The main thrust of petitioner's position in this case is that the tax laws do not require him to pay taxes on the income that he received. While we believe that petitioner's position is objectively unreasonable, the sparse evidence in the record before us does not clearly and convincingly negate petitioner's implicit claim that he was acting on his good faith understanding of the law. Of course, we may question whether petitioner's purported misunderstanding of the law was the product of good faith. However, suspicions are not a substitute for evidence. 3 See id. at 210. Respondent bears the burden of proving fraudulent intent by clear and convincing evidence. See sec. 7454(a); Rule 142(b). Respondent has not done so. We therefore hold that petitioner is not liable for the additions to tax under section 6651(f). 4
3 The record before us contains no evidence of petitioner's business experience, educational background, prior history of filing income tax returns, or dealings with the Internal Revenue Service, prior to 1994.
4 In respondent's brief, he requests that we, on our own motion, impose an additional penalty under sec. 6673. Given the fact that petitioner has prevailed on the sec. 6651(f) issue, we decline respondent's invitation.

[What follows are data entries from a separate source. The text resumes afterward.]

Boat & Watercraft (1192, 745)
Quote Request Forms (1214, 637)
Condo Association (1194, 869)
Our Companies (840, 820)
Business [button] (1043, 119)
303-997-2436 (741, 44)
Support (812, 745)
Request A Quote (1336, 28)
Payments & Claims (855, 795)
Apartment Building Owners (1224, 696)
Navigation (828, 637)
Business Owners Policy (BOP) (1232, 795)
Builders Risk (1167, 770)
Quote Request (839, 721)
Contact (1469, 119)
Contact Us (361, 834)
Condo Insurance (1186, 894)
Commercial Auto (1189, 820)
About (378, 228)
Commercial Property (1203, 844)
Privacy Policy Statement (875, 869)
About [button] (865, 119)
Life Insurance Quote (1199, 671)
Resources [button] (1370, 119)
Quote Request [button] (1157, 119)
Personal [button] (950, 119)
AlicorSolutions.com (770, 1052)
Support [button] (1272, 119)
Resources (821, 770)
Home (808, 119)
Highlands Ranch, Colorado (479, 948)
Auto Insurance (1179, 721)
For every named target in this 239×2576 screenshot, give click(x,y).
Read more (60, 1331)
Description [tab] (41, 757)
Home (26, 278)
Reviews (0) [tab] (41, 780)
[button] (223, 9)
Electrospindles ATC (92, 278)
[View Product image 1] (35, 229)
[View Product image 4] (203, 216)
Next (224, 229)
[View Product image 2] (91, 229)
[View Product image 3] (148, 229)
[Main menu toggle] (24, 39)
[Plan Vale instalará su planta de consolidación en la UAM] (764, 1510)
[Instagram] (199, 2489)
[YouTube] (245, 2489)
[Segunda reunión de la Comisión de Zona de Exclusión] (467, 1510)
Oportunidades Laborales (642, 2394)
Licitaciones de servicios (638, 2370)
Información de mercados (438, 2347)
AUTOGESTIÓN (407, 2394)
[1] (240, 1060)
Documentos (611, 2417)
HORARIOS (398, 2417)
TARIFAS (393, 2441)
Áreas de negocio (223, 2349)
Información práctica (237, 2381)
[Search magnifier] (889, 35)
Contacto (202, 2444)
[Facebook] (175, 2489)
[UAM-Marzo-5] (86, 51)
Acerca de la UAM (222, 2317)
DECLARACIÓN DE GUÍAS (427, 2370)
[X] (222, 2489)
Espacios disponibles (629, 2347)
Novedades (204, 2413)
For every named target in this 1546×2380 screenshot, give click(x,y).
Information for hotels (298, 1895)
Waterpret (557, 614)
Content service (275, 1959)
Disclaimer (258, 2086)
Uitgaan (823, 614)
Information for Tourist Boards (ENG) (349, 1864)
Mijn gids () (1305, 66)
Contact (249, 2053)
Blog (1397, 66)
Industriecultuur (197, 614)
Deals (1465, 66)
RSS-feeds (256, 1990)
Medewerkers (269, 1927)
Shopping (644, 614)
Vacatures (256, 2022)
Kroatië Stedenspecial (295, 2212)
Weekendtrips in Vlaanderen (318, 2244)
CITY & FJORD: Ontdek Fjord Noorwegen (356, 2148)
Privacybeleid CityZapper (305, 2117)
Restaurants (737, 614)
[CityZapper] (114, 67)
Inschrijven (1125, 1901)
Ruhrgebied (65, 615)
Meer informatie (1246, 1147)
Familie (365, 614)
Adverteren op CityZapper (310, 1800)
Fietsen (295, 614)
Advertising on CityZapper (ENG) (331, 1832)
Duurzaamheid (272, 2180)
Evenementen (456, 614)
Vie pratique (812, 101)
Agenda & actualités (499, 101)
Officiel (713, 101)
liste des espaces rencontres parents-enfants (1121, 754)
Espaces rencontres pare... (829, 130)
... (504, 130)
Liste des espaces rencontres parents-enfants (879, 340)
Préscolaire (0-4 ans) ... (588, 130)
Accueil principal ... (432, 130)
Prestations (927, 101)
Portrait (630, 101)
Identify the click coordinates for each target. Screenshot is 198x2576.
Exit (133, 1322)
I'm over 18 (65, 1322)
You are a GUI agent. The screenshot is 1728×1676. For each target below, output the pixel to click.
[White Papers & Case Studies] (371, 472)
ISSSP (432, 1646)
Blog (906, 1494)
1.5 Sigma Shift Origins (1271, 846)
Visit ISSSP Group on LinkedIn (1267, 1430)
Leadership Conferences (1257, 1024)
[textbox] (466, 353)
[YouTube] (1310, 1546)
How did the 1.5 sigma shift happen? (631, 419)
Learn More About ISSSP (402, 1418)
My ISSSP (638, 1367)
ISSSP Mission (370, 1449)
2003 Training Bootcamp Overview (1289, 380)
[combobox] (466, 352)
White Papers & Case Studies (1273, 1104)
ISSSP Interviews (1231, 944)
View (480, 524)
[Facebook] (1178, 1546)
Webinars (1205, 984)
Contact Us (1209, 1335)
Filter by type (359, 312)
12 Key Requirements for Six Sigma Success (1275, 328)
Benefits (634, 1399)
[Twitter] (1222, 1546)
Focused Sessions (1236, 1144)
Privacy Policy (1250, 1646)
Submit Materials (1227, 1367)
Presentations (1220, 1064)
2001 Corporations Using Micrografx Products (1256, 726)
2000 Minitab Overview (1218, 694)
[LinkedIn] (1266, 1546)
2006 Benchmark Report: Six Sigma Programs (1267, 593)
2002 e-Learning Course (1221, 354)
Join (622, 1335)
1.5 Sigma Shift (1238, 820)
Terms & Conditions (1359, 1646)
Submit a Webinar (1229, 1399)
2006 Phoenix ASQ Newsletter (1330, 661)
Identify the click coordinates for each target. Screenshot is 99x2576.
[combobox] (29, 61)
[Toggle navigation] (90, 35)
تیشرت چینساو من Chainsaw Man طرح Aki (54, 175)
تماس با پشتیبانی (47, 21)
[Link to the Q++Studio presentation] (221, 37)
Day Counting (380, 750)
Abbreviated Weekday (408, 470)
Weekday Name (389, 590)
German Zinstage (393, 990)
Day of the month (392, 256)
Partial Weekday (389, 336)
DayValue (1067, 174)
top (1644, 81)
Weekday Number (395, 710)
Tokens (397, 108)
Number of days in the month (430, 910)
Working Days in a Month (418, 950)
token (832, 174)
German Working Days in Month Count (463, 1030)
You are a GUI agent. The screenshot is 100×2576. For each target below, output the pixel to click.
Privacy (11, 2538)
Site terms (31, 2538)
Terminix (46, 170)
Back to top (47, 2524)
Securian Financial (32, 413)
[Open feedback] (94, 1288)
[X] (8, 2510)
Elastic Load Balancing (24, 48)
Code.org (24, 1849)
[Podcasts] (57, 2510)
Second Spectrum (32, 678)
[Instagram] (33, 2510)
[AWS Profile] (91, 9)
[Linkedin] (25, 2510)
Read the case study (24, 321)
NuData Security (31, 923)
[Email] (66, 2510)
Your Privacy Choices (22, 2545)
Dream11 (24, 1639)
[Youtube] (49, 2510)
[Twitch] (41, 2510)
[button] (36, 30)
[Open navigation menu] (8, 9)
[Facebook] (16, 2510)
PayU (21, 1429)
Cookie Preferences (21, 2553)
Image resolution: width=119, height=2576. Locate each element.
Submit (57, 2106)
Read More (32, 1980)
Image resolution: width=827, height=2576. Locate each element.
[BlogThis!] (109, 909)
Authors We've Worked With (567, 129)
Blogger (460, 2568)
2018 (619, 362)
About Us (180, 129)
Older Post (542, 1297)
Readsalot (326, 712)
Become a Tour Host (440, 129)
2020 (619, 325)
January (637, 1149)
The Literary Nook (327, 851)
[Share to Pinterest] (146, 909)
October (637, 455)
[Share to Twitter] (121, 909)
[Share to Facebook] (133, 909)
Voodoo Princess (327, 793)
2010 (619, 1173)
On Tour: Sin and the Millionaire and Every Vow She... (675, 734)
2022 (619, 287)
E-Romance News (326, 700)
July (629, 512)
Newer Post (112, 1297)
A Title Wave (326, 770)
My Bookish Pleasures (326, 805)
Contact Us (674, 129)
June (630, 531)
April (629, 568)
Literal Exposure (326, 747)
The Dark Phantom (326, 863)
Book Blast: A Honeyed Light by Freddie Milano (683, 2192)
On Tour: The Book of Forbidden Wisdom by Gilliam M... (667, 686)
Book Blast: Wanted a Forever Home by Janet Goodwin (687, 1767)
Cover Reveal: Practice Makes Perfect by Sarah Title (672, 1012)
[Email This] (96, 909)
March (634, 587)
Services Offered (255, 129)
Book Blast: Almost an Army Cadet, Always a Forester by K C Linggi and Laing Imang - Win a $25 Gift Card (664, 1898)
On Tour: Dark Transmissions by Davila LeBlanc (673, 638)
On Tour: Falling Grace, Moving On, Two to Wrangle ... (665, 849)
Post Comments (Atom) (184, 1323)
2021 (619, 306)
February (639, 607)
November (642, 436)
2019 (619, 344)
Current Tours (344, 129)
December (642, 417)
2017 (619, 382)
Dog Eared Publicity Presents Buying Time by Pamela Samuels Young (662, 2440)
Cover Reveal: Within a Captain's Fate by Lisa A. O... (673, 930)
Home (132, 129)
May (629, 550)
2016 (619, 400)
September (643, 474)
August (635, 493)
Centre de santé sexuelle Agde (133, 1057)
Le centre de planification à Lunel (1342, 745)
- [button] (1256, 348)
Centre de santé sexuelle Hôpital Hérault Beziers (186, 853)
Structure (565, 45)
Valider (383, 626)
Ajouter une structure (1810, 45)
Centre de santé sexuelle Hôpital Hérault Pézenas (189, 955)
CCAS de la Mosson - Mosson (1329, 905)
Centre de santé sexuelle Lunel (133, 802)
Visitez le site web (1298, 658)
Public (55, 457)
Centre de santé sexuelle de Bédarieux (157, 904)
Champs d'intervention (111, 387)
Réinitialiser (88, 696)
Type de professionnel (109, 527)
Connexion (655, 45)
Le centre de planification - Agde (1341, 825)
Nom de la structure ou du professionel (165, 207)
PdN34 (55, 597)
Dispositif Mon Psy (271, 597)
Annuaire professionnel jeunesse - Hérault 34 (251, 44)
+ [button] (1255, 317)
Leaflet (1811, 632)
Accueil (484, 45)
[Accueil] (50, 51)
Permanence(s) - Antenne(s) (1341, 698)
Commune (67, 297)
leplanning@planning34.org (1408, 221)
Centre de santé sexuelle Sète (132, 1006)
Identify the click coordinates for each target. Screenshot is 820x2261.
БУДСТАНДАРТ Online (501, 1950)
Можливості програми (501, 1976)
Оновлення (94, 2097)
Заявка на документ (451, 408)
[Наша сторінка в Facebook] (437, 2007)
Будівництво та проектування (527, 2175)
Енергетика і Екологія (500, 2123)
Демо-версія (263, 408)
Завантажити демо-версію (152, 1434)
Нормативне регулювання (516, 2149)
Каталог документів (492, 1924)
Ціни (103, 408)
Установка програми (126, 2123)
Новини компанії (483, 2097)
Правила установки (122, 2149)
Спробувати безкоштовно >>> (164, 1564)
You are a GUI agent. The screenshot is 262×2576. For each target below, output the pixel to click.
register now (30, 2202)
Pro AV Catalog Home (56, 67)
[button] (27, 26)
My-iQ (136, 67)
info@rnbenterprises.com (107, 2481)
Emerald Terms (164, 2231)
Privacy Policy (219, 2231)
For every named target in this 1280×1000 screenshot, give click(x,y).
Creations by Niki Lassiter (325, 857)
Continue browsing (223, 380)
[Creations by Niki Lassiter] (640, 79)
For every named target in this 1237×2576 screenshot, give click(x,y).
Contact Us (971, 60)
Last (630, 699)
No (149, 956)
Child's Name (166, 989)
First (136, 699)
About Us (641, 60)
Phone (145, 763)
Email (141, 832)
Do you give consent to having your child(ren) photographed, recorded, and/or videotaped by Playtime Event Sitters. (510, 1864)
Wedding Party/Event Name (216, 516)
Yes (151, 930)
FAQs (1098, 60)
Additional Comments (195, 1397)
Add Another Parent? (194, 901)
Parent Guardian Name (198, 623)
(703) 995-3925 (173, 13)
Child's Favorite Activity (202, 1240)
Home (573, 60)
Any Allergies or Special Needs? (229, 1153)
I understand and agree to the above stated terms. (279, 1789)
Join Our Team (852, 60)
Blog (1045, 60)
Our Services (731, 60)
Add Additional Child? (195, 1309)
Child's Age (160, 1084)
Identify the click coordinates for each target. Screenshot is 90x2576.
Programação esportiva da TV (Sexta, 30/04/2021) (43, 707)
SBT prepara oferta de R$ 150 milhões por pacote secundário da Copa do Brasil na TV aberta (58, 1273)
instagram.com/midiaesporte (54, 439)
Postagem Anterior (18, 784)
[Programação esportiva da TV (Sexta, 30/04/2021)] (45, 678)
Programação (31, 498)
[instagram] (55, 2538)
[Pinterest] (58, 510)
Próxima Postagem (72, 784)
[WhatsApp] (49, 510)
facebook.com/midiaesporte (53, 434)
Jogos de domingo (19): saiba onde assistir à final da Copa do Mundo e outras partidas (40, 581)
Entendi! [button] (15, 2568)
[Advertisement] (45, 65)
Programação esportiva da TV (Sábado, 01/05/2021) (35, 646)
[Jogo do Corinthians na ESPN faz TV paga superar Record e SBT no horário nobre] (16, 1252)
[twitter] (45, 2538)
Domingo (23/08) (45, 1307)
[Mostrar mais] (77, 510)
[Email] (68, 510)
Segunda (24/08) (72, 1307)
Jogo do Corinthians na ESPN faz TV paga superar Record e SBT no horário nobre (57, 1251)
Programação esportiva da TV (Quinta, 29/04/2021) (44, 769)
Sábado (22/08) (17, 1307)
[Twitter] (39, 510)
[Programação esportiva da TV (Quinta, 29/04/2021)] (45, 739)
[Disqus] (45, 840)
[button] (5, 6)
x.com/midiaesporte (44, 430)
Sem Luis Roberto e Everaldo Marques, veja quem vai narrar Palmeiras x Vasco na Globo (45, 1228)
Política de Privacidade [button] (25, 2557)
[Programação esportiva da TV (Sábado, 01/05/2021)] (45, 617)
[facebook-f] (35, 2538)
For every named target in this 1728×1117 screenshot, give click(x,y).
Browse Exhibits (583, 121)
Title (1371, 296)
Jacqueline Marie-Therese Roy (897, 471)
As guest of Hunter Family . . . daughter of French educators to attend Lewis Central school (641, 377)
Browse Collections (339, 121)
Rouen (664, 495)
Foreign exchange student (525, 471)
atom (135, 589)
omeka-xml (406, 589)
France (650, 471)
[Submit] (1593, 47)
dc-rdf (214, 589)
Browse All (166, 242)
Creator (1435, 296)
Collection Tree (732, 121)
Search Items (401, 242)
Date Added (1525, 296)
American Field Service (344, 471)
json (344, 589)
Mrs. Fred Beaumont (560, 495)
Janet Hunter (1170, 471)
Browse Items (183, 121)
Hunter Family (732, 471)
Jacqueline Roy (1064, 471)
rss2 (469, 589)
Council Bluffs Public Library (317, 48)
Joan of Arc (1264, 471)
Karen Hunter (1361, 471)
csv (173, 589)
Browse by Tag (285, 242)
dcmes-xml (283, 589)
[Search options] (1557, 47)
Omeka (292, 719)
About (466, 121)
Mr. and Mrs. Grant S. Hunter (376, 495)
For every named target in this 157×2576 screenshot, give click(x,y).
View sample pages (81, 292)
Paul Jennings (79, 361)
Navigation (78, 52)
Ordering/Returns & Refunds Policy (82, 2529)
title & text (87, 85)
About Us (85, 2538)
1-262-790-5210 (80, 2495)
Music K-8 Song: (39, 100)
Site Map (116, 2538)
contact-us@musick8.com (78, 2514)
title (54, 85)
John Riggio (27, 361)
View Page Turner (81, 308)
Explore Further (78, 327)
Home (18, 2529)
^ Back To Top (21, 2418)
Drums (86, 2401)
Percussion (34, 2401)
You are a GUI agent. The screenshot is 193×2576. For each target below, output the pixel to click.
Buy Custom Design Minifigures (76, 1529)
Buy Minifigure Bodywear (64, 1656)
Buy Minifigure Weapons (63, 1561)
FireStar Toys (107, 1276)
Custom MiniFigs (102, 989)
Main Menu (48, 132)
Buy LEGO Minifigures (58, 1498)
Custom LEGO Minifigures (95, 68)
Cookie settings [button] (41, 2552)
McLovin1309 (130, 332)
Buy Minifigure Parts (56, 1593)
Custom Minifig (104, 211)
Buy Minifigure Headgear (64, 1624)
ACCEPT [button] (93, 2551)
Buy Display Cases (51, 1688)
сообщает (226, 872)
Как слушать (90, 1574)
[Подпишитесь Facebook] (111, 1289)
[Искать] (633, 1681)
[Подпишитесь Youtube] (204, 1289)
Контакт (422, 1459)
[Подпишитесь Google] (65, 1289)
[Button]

Petitioner bears the burden of proof regarding the section 6654(a) additions to tax for failure to pay estimated tax. Petitioner offered no evidence regarding the section 6654(a) additions to tax, nor did he address this issue in his brief. We therefore uphold respondent's determination on this issue.
Decision will be entered for respondent with respect to the deficiencies and the additions to tax under section 6654(a) and for petitioner with respect to the additions to tax under section 6651(f).